A new study, published in the Journal of Clinical Investigation, confirms once again how closely the intestine is connected to the brain. The study, conducted by researchers at Baylor College of Medicine, reveals a new gut-brain connection never discovered before.
This connection, according to the same researchers, explains in particular how the intake of extra portions of food leads to weight gain. The experiments, again, were performed on mice: those that consumed high-fat foods were characterized by a greater level of gastric inhibitory polypeptide (GIP).
The latter is a gut hormone whose function is to manage the body’s energy balance. It travels through the blood and reaches the brain where it makes leptin, the satiety hormone produced by fat cells, ineffective. This action increased the desire of mice to take more food even if they did not need it.

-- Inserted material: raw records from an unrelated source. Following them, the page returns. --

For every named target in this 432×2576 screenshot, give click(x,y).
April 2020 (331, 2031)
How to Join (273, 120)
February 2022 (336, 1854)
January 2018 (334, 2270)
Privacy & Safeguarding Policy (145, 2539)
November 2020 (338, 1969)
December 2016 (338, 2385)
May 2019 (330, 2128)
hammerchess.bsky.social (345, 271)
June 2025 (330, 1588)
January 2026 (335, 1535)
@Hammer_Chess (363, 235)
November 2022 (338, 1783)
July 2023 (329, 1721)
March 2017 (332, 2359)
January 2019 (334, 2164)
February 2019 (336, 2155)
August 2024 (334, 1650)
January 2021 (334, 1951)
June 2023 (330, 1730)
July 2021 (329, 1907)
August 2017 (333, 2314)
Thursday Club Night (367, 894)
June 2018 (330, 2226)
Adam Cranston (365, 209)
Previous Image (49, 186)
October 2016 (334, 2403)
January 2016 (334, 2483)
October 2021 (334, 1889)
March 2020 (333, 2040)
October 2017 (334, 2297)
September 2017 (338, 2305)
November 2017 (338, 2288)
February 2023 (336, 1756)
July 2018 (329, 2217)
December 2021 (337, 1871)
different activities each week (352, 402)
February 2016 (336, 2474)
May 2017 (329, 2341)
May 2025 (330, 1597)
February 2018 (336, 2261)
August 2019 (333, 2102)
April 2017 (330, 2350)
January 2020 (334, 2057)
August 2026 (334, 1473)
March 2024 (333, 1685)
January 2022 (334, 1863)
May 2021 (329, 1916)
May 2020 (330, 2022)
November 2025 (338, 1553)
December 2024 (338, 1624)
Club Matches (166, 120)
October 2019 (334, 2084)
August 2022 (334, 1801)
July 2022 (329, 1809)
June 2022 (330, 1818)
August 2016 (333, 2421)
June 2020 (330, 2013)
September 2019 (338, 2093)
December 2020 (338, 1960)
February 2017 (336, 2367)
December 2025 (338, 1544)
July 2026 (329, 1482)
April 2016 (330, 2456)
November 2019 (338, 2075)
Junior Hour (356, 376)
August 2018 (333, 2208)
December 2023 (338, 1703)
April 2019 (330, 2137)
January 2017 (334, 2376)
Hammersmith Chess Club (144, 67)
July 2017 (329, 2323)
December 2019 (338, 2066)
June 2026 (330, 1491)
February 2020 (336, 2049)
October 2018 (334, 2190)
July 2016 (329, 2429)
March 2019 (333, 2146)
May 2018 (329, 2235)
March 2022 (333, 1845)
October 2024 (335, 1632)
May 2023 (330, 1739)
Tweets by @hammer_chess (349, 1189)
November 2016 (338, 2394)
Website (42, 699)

This naturally produced weight gain. By blocking the GIP, and therefore its action of canceling the function of leptin, the mice started to eat less and lost weight.
As Makoto Fukuda, assistant professor of pediatrics and one of the authors of the study, specifies, this research can be considered not as a solution to obesity but as a “new piece of the complex puzzle of how the body manages energy balance and influences weight.”
However, this information regarding the connection between the intestinal GIP hormone and the leptin in the brain could, however, prove very useful precisely to counteract the same obesity and in general weight gain.